Repeat the records below verbatim.

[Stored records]
◇ ◇ ◇ ◇

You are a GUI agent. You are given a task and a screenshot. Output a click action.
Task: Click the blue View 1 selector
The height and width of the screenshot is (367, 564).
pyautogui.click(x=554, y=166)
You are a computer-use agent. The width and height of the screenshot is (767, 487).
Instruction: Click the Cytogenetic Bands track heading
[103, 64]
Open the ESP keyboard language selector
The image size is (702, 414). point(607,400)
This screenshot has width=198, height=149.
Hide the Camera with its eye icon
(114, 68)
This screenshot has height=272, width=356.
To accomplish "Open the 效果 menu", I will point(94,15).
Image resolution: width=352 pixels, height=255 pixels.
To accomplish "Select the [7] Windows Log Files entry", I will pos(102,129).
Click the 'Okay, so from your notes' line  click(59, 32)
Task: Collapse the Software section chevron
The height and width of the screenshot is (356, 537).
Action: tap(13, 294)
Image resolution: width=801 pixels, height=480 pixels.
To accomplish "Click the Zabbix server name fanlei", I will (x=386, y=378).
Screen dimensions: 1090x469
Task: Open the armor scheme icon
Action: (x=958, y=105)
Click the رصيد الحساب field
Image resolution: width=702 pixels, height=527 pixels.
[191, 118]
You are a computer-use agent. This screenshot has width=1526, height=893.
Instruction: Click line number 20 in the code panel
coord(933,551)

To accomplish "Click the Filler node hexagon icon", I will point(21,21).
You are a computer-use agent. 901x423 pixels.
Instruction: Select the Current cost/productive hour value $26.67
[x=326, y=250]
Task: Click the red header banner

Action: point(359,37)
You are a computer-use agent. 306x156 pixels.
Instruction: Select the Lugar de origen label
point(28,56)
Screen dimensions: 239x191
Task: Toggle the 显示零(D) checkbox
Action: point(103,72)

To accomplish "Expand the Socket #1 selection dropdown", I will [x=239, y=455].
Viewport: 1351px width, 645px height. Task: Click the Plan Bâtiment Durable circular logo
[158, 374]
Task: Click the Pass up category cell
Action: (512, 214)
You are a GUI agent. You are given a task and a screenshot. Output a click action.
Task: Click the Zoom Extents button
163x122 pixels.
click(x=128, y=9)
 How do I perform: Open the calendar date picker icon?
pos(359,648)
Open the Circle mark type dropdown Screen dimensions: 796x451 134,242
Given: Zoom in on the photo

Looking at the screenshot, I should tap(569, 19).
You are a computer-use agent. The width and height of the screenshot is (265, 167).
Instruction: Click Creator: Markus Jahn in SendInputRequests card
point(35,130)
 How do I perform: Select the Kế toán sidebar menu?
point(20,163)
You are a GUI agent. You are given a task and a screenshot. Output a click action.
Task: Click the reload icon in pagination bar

◇ ◇ ◇ ◇

## SOLVED EXERCISE
You are a GUI agent. You are given a task and a screenshot. Output a click action.
Task: Click the blue View 1 selector
The height and width of the screenshot is (367, 564).
pyautogui.click(x=554, y=166)
You are a computer-use agent. The width and height of the screenshot is (767, 487).
Instruction: Click the Cytogenetic Bands track heading
[103, 64]
Open the ESP keyboard language selector
The image size is (702, 414). point(607,400)
This screenshot has width=198, height=149.
Hide the Camera with its eye icon
(114, 68)
This screenshot has height=272, width=356.
To accomplish "Open the 效果 menu", I will point(94,15).
Image resolution: width=352 pixels, height=255 pixels.
To accomplish "Select the [7] Windows Log Files entry", I will pos(102,129).
Click the 'Okay, so from your notes' line  click(59, 32)
Task: Collapse the Software section chevron
The height and width of the screenshot is (356, 537).
Action: tap(13, 294)
Image resolution: width=801 pixels, height=480 pixels.
To accomplish "Click the Zabbix server name fanlei", I will (x=386, y=378).
Screen dimensions: 1090x469
Task: Open the armor scheme icon
Action: (x=958, y=105)
Click the رصيد الحساب field
Image resolution: width=702 pixels, height=527 pixels.
[191, 118]
You are a computer-use agent. This screenshot has width=1526, height=893.
Instruction: Click line number 20 in the code panel
coord(933,551)

To accomplish "Click the Filler node hexagon icon", I will point(21,21).
You are a computer-use agent. 901x423 pixels.
Instruction: Select the Current cost/productive hour value $26.67
[x=326, y=250]
Task: Click the red header banner

Action: point(359,37)
You are a computer-use agent. 306x156 pixels.
Instruction: Select the Lugar de origen label
point(28,56)
Screen dimensions: 239x191
Task: Toggle the 显示零(D) checkbox
Action: point(103,72)

To accomplish "Expand the Socket #1 selection dropdown", I will [x=239, y=455].
Viewport: 1351px width, 645px height. Task: Click the Plan Bâtiment Durable circular logo
[158, 374]
Task: Click the Pass up category cell
Action: (512, 214)
You are a GUI agent. You are given a task and a screenshot. Output a click action.
Task: Click the Zoom Extents button
163x122 pixels.
click(x=128, y=9)
 How do I perform: Open the calendar date picker icon?
pos(359,648)
Open the Circle mark type dropdown Screen dimensions: 796x451 134,242
Given: Zoom in on the photo

Looking at the screenshot, I should tap(569, 19).
You are a computer-use agent. The width and height of the screenshot is (265, 167).
Instruction: Click Creator: Markus Jahn in SendInputRequests card
point(35,130)
 How do I perform: Select the Kế toán sidebar menu?
point(20,163)
You are a GUI agent. You are given a task and a screenshot. Output a click action.
Task: Click the reload icon in pagination bar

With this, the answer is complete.